■ **Problem statement**:
Going through the material below, output exactly the lines from the one containing "Viewport: 190px width, 423px height." through the one containing "Task: Click the Android SDK Platform 27 row", and no pictures.

'''

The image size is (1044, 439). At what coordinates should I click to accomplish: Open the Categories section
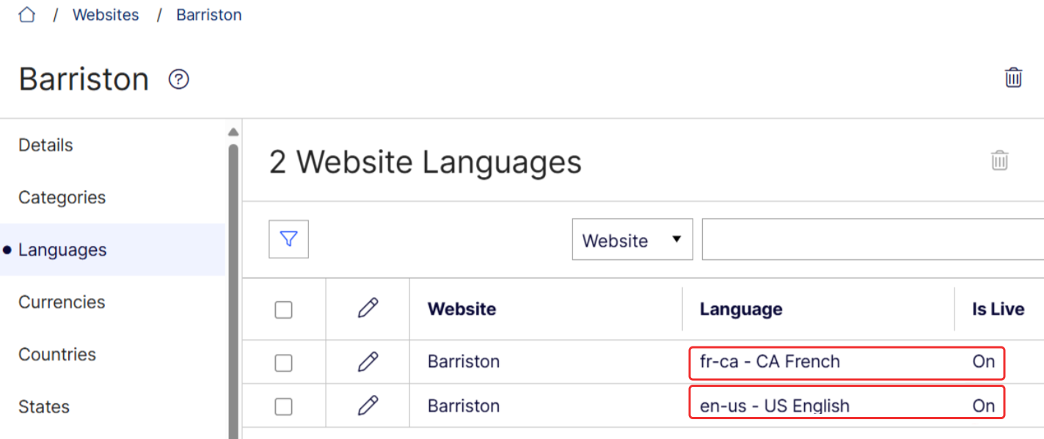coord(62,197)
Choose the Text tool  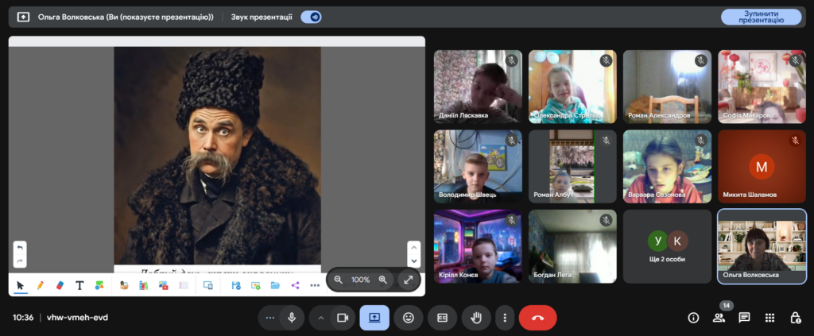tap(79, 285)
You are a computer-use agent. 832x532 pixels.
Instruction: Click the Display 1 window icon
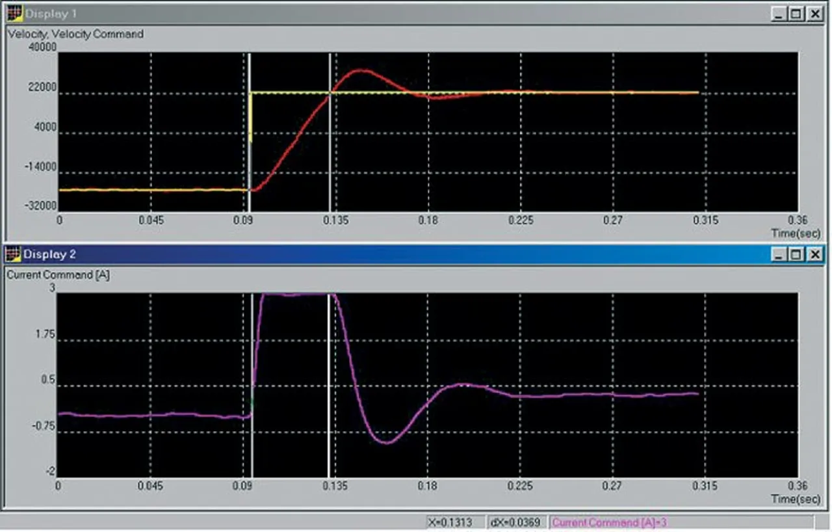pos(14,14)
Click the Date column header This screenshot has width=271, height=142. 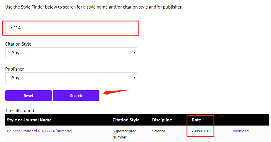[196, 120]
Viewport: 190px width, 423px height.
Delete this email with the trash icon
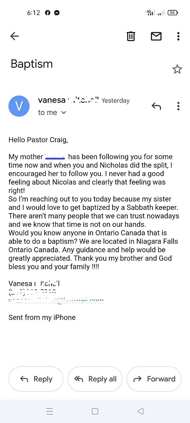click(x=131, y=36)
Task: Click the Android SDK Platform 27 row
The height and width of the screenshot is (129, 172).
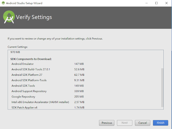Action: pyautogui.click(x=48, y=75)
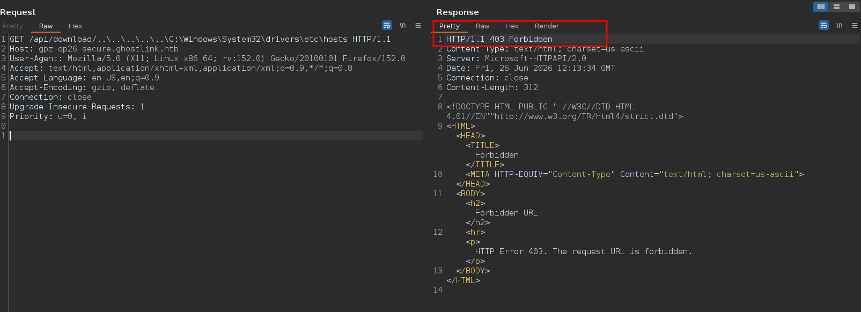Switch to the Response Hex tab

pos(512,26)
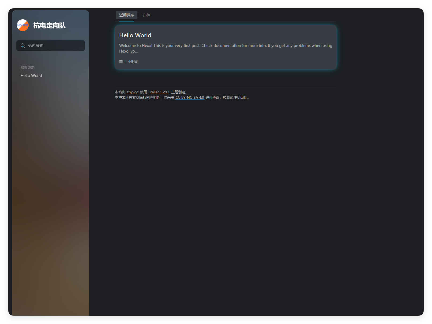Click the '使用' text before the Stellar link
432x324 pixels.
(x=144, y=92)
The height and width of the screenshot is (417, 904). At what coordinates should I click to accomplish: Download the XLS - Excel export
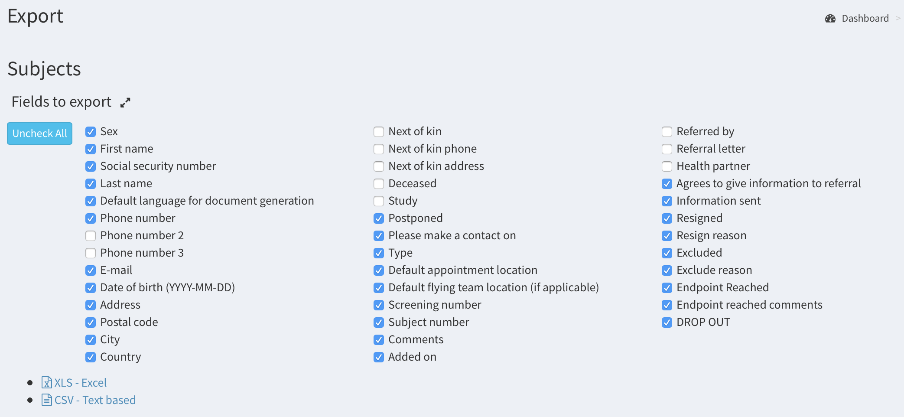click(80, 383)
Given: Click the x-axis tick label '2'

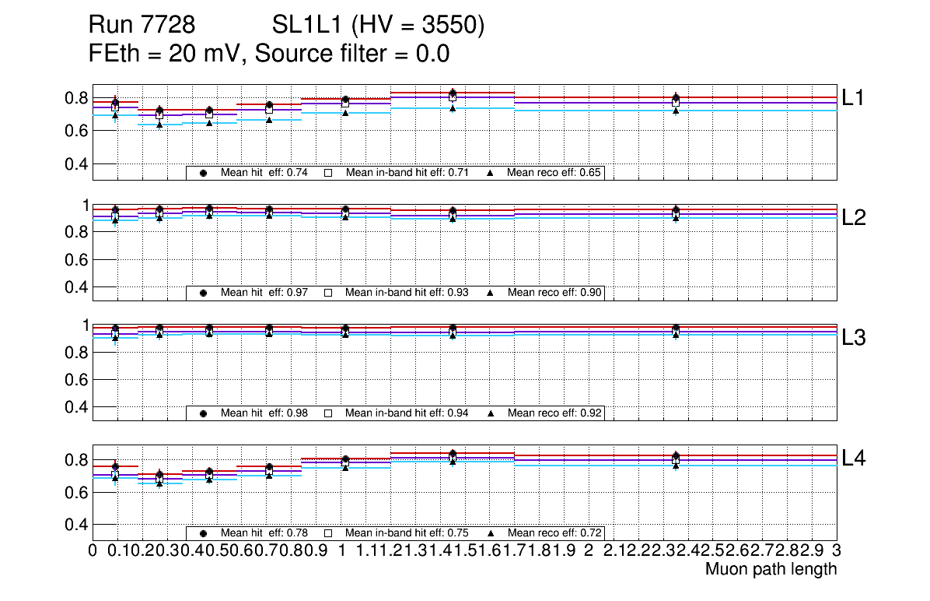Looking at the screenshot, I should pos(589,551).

'''
'''

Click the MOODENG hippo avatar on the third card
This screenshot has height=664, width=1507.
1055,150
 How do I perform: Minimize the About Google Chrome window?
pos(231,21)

'''

■ **Task solution**:
Viewport: 190px width, 423px height.
Delete this email with the trash icon
click(x=131, y=36)
Task: Click the Android SDK Platform 27 row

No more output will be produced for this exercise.